The FEC errors on both sometimes show a figure of about 49,000,0000 or something which is probably the threshold. I also have only seen HEC at 0.
-
Thanks custard for the updates -useful info :)
-
Can you please provide ARX CPU pinout for JTAG port (i.e. what pins on CPU are the JTAG signals)?
-
Hi everyone.
Obtained ECI modem not long time ago after switch over to fiber. Not being happy with my other Huawei modem i thought maybe i can somehow, get this to work, and after searching net i've come across this post.
Currently i am half way through hacking this thing but i am getting strange serial output in terminal. Instead of readable characters i am getting ASCII characters. I cant get to the bottom of this. i have tested serial adaptor and seems to work fine. It echoes character to terminal and works well with microcontroller.

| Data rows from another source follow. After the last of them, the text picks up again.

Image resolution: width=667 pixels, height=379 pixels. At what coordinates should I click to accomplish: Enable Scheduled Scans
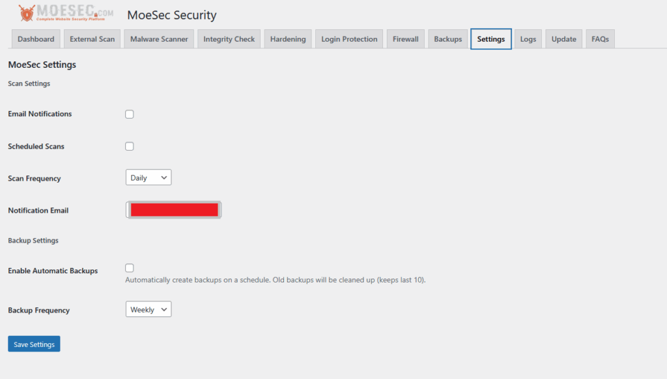click(129, 146)
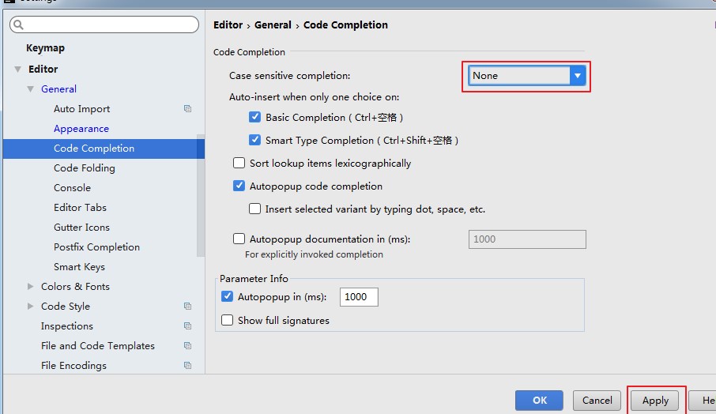The height and width of the screenshot is (414, 716).
Task: Select Code Folding in the settings tree
Action: pos(84,168)
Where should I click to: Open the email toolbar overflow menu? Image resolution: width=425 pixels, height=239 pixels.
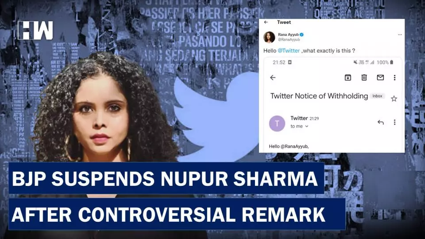(x=394, y=77)
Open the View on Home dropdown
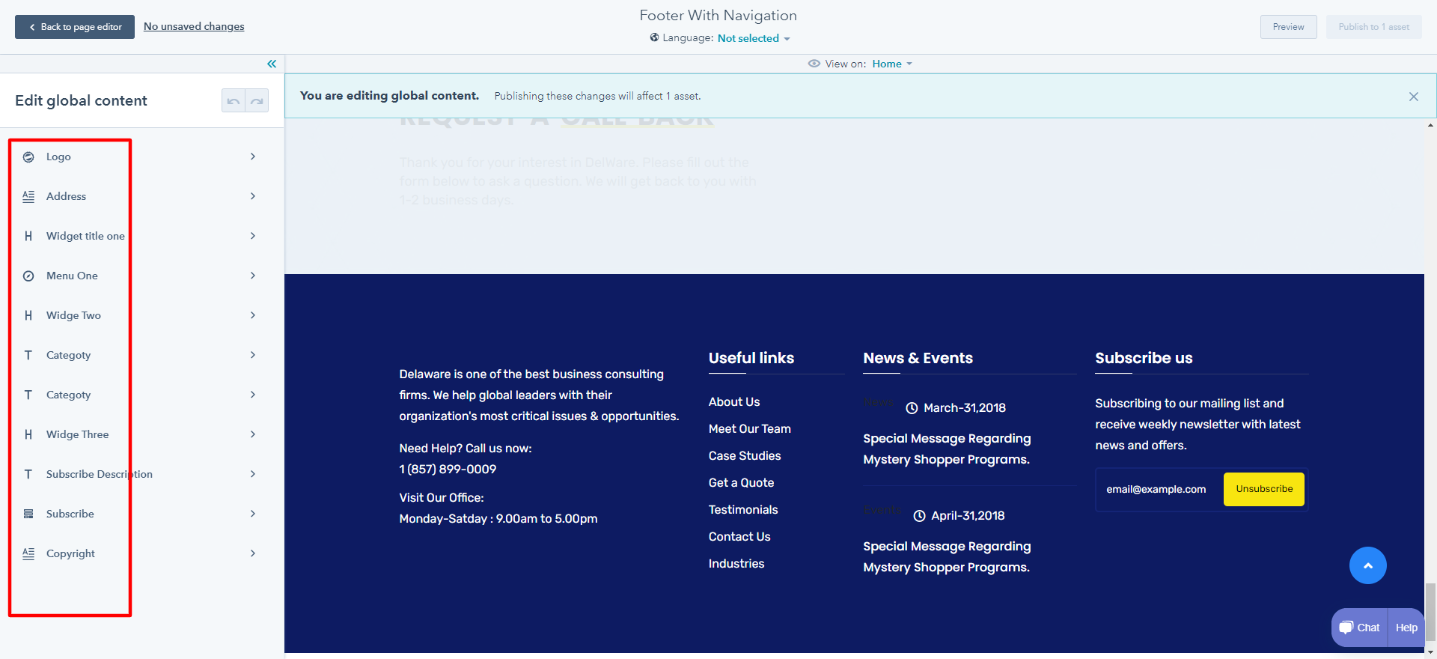1437x659 pixels. pos(891,64)
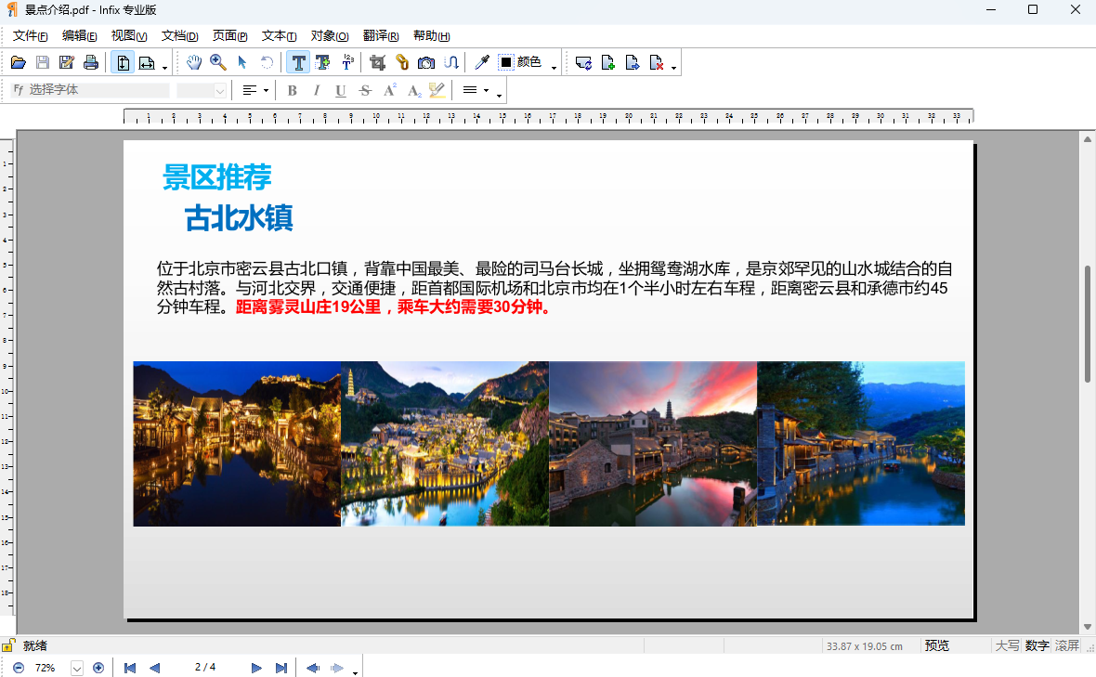This screenshot has width=1096, height=677.
Task: Go to next page arrow
Action: 256,668

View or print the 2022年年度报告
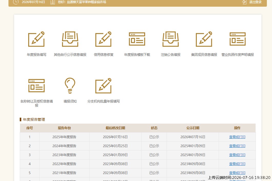coord(237,164)
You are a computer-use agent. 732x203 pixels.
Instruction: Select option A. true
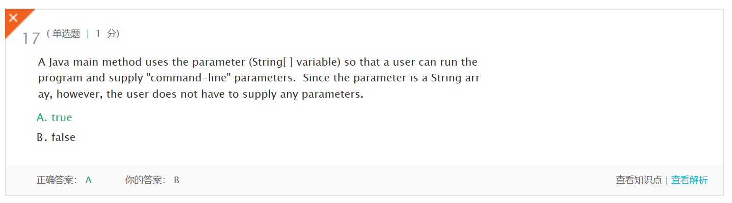(55, 118)
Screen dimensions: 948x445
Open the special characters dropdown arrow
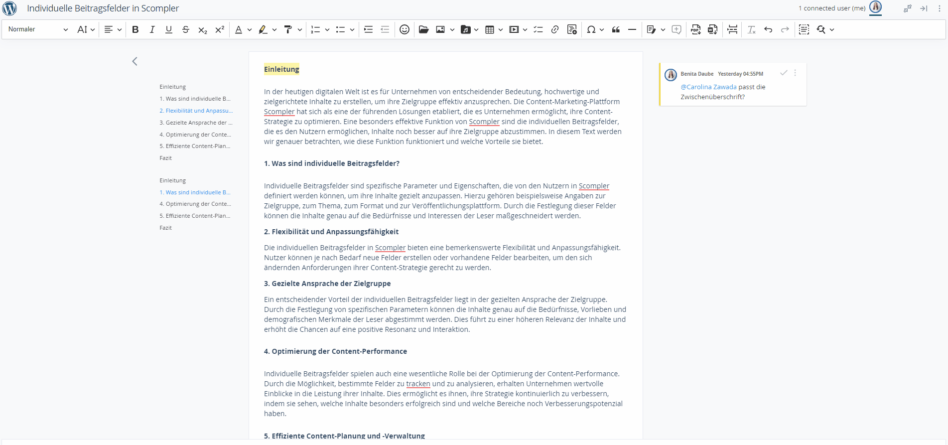coord(602,30)
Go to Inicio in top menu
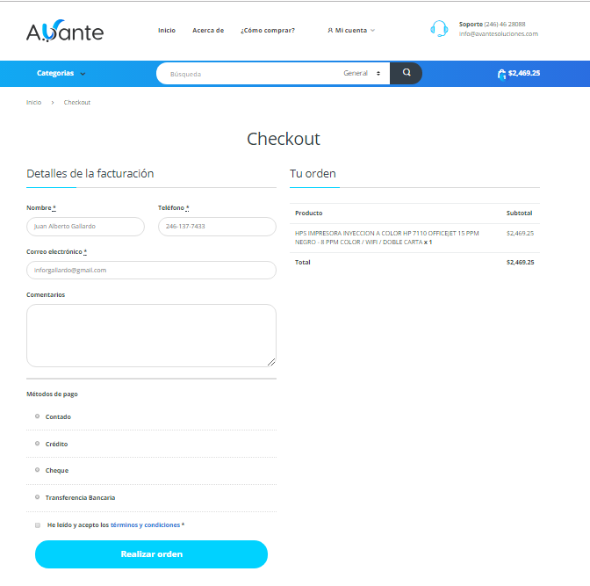Viewport: 590px width, 586px height. click(167, 30)
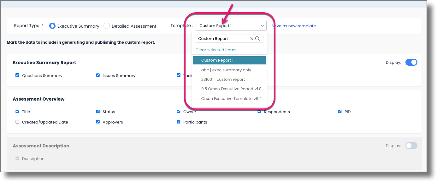This screenshot has height=182, width=437.
Task: Choose the "231001 | custom report" template
Action: [223, 79]
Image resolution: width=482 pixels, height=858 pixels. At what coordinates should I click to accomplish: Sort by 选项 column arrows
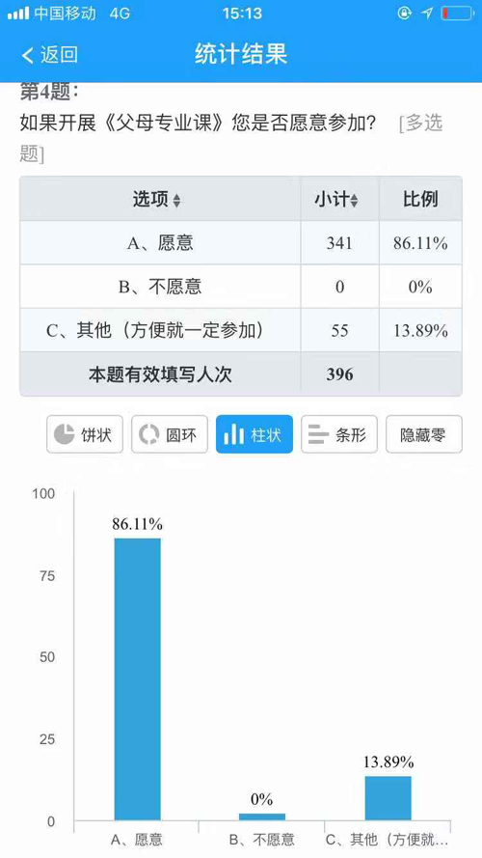(x=176, y=201)
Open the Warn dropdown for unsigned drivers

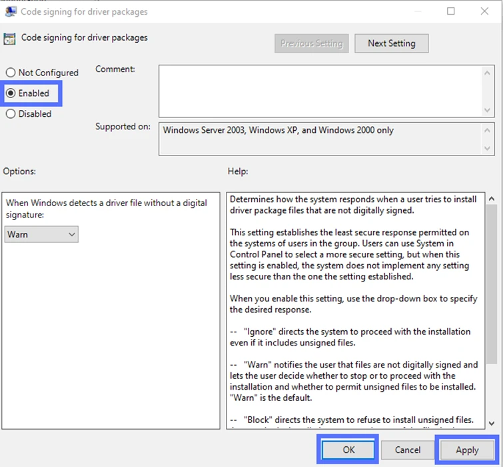point(41,234)
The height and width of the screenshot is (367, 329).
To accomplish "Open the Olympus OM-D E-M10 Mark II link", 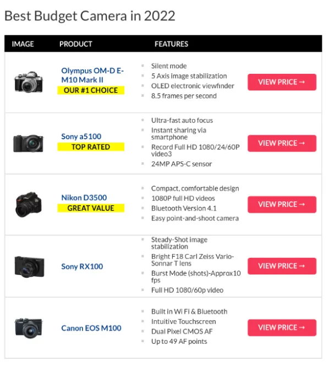I will [92, 75].
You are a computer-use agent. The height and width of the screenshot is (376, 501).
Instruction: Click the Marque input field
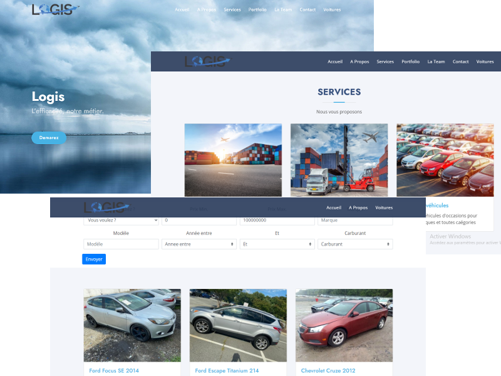[x=355, y=221]
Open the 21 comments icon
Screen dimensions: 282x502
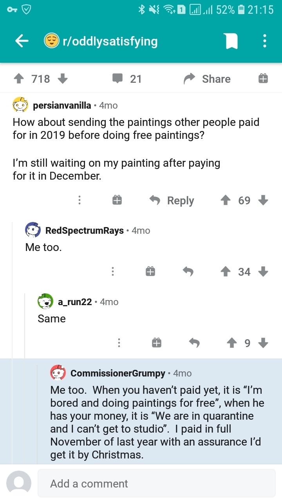tap(118, 79)
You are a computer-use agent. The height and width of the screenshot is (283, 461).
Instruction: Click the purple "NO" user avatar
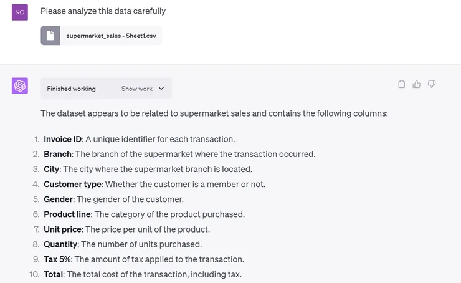coord(20,12)
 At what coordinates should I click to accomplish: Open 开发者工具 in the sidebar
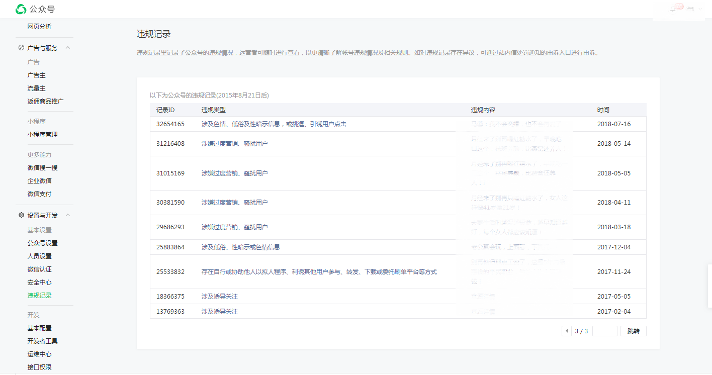tap(42, 341)
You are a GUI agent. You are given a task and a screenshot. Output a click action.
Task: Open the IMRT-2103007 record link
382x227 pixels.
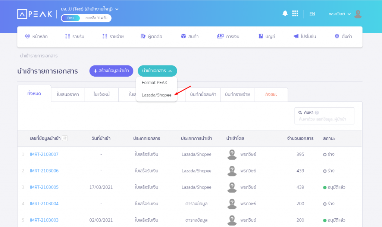(x=44, y=154)
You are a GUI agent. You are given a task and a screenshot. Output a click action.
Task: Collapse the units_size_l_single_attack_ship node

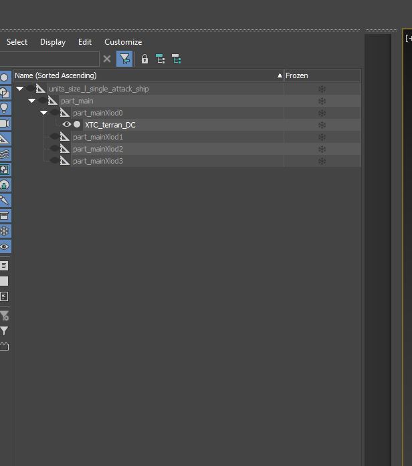tap(20, 89)
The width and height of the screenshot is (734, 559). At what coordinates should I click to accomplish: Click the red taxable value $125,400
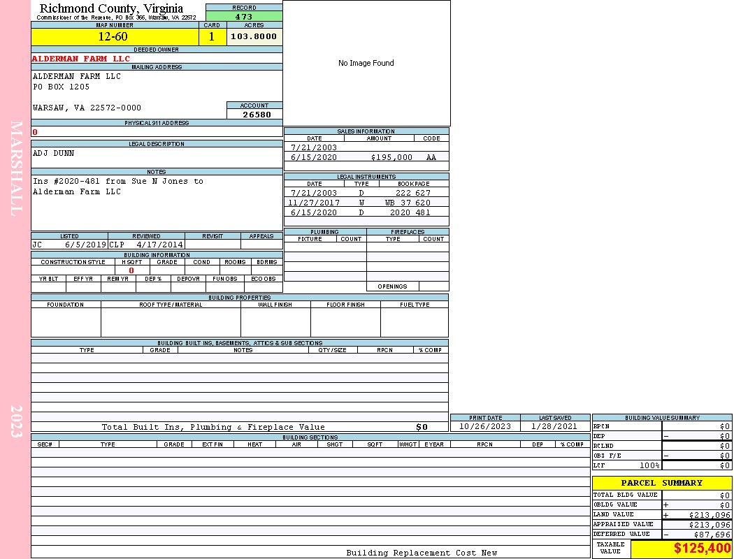[x=702, y=549]
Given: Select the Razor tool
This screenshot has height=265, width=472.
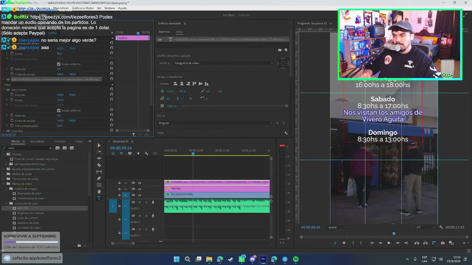Looking at the screenshot, I should (x=99, y=165).
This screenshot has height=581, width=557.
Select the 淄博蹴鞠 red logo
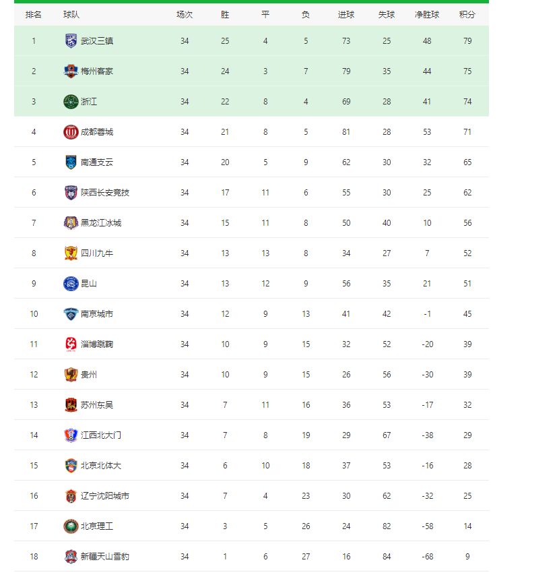[71, 344]
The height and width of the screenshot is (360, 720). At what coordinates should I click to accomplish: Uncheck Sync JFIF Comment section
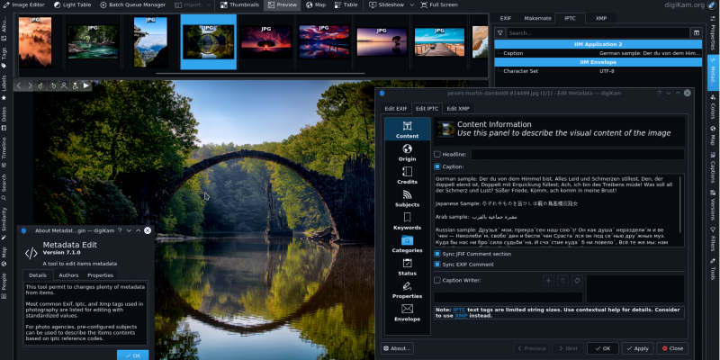[x=437, y=254]
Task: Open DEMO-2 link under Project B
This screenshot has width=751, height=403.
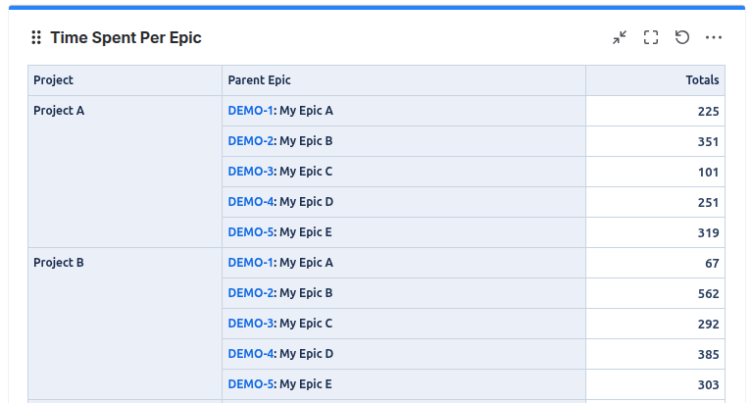Action: (x=250, y=293)
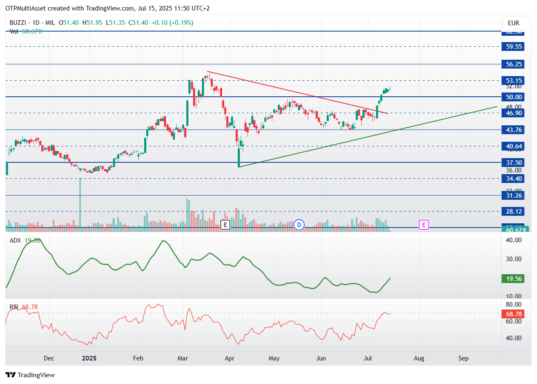Click the red RSI 68.78 value badge
Screen dimensions: 537x384
(514, 314)
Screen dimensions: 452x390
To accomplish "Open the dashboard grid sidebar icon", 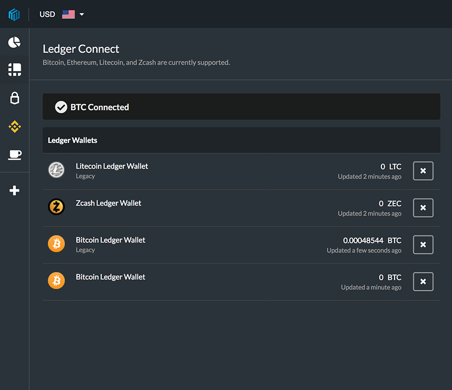I will point(14,70).
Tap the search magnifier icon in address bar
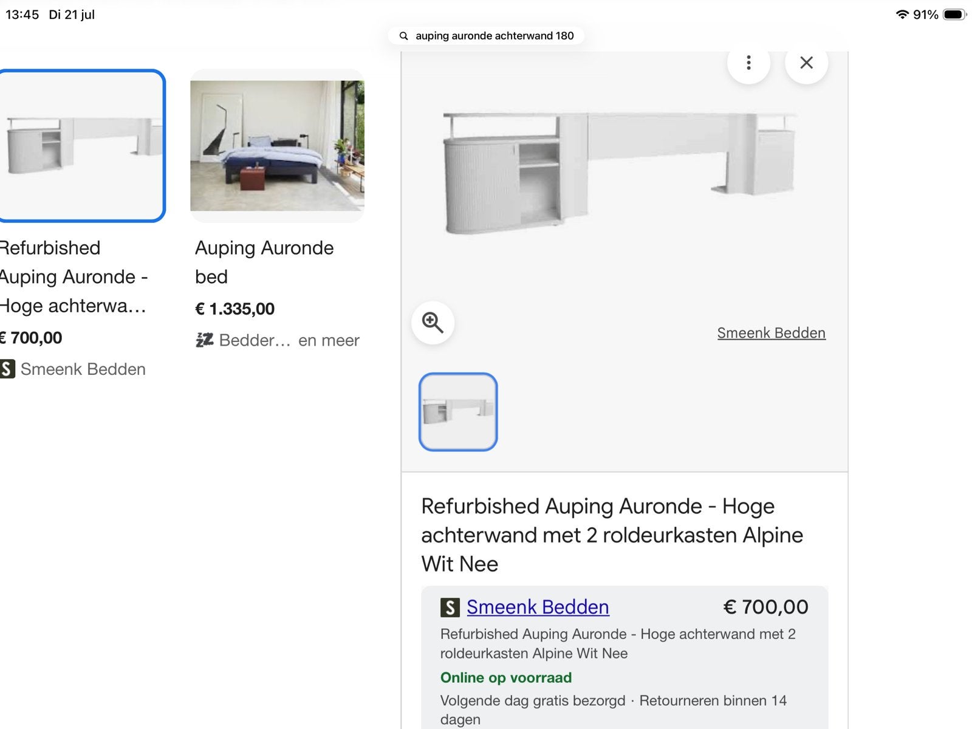The height and width of the screenshot is (729, 972). pos(403,36)
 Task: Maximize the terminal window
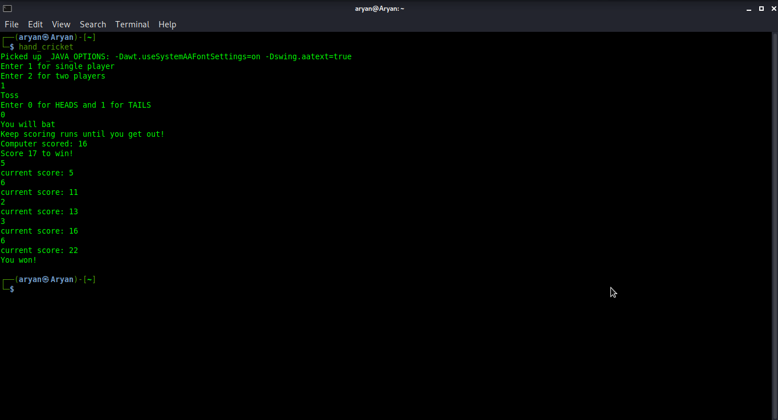coord(760,8)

Is it maybe setting in hyperterminal whats buggered?
I appreciate any help and will answer any question best to my ability.
Thanks.
-
Hi and welcome to the forums ^-^
Im afraid its way over my head when it comes to hacking the ECI so I'll leave that to the other guys would may hopefully be able to help you.
I would however be interested in any results such as line stats in comparison to the Huawei if you do manage to get it working :)
-
Check serial terminal emulator is set to 115,200 baud, no flow control, no parity.
Steve
-
Check serial terminal emulator is set to 115,200 baud, no flow control, no parity.
I have changed settings and got no difference in output until i connected rx wire. lol
Thanks!
-
Hi,
I have been trying to use the information you have kindly provided on the web/forums but I seem to have run into a hicup.
I have set my serial port to 115200 8 bit 1 stop with no flow or parity.
Although I have tried several speed settings all I get is gobble gook
»¿åëW«V©öVjìÛUÚ
ºô
ú»´Ôjjú»Ô*ª
ªtô{ë¶öÖëë+뤫MQÑ£¤aöõºê*¶«övöìûööööûööÖöÛ+ëå#[5
¿#w==
»¿åëW«V©öVjìÛUÚ
ºô
ú»´Ôjjú»Ô*ª
ªtô{ë¶öÖëë+뤫MQÑ£¤aöõºê*¶«övöìûööööûööÖöÛ+ëå#[5
¿#w==
»¿
ºô
ú»´Ôjjú»Ô*ª
ªtô{ë¶öÖëë+뤫MQÑ£¤aöõºê*¶«övöìûööööûööÖöÛ+ëå#[5
¿#w==
»¿åëW«V©öVjìÛUÚ
ºô
ú»´Ôjjú»Ô*ª
ªtô{ë¶öÖëë+뤫MQÑ£¤aöõºê*¶«övöìûööö
Where am I going wrong?
I am using PUTTY as the terminal program as Win 8.1 does not seem to have Hyper Terminal.
Thanks
-
Welcome to the Kitz forum. :)
That output clearly shows your terminal emulator is incorrectly configured.
115200 bps is correct
no parity checking is correct
no flow control is correct
Perhaps try 7 data bits rather than 8? :-\
-
You should check all the pin connections and cables involved. It is not unusual to see such output first try!!
-
Sometime a reboot can fix that. othertimes it is a slightly dodgy connection!
-
Had to register to say this forum has been a great help in unlocking my ECI B Focus /I modem.
I too got the strange characters - my soldering just needed a little extra fettling.
Thanks again. Andy
-
Hi Andy and welcome :)
Glad that you found the information useful.